We tried to clarify the potential association between systemic inflammatory markers like high-sensitive C-reactive protein (Hs-CRP), pentraxin-3 (PTX3), and epicardial fat thickness (EFT) with the non-proliferative diabetic retinopathy (NPDR) in patients with type 2 diabetes mellitus (T2D). Previous studies dealt with diabetic retinopathy as a whole entity rather than early stages of diabetic retinopathy. Early detection of various determinants of NPDR is prioritized in clinical practice. A case-control study was conducted at Mansoura University Hospital, included 207 Egyptian subjects divided into 3 groups; 69 diabetic patients without retinopathy, 69 diabetic patients with NPDR, and 69 healthy control subjects.
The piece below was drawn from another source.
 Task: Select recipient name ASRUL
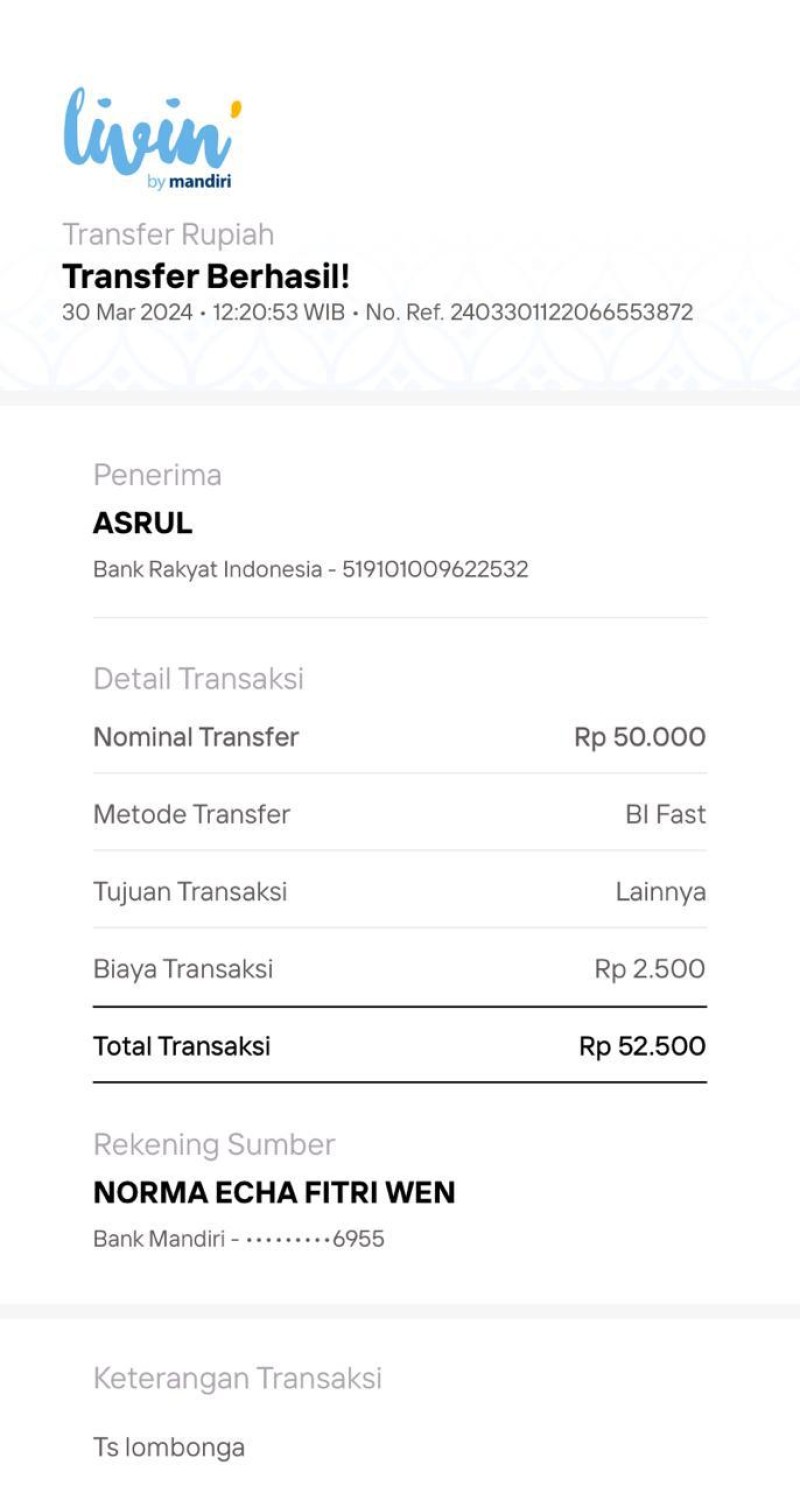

Participants were subjected to clinical history taking, physical examination, and laboratory assessment of Hs-CRP and plasma PTX3. Transthoracic echocardiography was applied to estimate EFT. Hs-CRP, PTX3, and EFT were significantly higher in patients with T2D without retinopathy than control cohort (p = 0.033, p < 0.00 and p < 0.00, respectively). Moreover, patients with NPDR showed significantly higher values of Hs-CRP, PTX3, and EFT than diabetic comparators without retinopathy (p = 0.002, p = 0.012, and p < 0.001, respectively). Although, NPDR was positively correlated with Hs-CRP, PTX3, and EFT (p < 0.001), Hs-CRP was not an independent determinant of NPDR meanwhile, EFT (OR = 1.094, 95%CI: 1.036-1.154, P = 0.001) and PTX3 (OR = 16.145, 95%CI: 1.676-155.551, P = 0.016) were. Plasma pentraxin-3 and epicardial fat thickness showed more significant association with NPDR than high-sensitive C-reactive protein in patients with type 2 diabetes mellitus.